[Records supplied — start]

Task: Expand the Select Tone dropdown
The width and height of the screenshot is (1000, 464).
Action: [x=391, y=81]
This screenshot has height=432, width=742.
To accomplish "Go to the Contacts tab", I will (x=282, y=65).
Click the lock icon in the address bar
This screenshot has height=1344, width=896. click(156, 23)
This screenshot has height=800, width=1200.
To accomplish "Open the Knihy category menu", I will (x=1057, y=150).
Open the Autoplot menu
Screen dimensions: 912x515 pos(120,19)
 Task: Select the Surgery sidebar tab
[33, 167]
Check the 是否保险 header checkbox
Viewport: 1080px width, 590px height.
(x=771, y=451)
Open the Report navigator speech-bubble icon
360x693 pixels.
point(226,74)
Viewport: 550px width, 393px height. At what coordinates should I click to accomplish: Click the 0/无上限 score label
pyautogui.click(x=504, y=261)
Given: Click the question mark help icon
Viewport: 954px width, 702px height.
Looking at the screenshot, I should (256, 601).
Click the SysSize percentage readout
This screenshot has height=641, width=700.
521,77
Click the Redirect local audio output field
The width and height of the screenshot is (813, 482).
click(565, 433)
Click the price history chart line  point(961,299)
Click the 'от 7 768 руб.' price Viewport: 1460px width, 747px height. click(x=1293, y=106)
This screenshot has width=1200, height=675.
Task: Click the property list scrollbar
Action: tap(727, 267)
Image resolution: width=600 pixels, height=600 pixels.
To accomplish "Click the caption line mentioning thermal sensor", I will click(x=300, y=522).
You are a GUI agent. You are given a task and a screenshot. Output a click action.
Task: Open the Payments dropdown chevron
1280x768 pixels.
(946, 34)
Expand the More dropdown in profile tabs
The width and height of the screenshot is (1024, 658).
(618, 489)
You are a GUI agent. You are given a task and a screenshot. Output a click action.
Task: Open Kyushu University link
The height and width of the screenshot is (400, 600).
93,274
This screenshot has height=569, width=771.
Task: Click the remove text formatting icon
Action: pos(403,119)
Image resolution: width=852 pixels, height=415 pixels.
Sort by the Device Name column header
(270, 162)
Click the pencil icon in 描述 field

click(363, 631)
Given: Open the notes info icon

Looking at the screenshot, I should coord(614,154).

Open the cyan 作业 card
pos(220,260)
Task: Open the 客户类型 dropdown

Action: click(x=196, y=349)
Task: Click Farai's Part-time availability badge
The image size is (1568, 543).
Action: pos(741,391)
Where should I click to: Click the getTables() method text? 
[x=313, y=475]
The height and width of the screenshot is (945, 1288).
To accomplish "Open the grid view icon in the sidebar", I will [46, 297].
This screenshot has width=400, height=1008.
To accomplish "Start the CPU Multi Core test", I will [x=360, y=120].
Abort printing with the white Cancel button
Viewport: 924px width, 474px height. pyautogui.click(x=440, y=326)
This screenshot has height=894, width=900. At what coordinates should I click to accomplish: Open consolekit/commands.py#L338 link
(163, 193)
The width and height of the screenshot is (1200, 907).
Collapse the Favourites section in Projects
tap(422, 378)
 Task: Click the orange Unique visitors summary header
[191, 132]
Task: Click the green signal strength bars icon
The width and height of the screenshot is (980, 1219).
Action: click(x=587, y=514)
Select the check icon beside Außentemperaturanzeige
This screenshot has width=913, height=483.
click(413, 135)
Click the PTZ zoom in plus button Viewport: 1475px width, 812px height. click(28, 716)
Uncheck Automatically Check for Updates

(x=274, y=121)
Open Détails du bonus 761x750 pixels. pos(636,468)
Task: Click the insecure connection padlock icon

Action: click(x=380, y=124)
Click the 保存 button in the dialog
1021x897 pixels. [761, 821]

[Records supplied — finish]

Task: Output only the lines running from the line with "Sort by the Device Name column header" through the final line of the data, inclusive.

Answer box:
Sort by the Device Name column header
(270, 162)
Click the pencil icon in 描述 field

click(363, 631)
Given: Open the notes info icon

Looking at the screenshot, I should coord(614,154).

Open the cyan 作业 card
pos(220,260)
Task: Open the 客户类型 dropdown

Action: click(x=196, y=349)
Task: Click Farai's Part-time availability badge
The image size is (1568, 543).
Action: pos(741,391)
Where should I click to: Click the getTables() method text? 
[x=313, y=475]
The height and width of the screenshot is (945, 1288).
To accomplish "Open the grid view icon in the sidebar", I will [46, 297].
This screenshot has width=400, height=1008.
To accomplish "Start the CPU Multi Core test", I will [x=360, y=120].
Abort printing with the white Cancel button
Viewport: 924px width, 474px height. pyautogui.click(x=440, y=326)
This screenshot has height=894, width=900. At what coordinates should I click to accomplish: Open consolekit/commands.py#L338 link
(163, 193)
The width and height of the screenshot is (1200, 907).
Collapse the Favourites section in Projects
tap(422, 378)
 Task: Click the orange Unique visitors summary header
[191, 132]
Task: Click the green signal strength bars icon
The width and height of the screenshot is (980, 1219).
Action: click(x=587, y=514)
Select the check icon beside Außentemperaturanzeige
This screenshot has width=913, height=483.
click(413, 135)
Click the PTZ zoom in plus button Viewport: 1475px width, 812px height. click(28, 716)
Uncheck Automatically Check for Updates

(x=274, y=121)
Open Détails du bonus 761x750 pixels. pos(636,468)
Task: Click the insecure connection padlock icon

Action: click(x=380, y=124)
Click the 保存 button in the dialog
1021x897 pixels. [761, 821]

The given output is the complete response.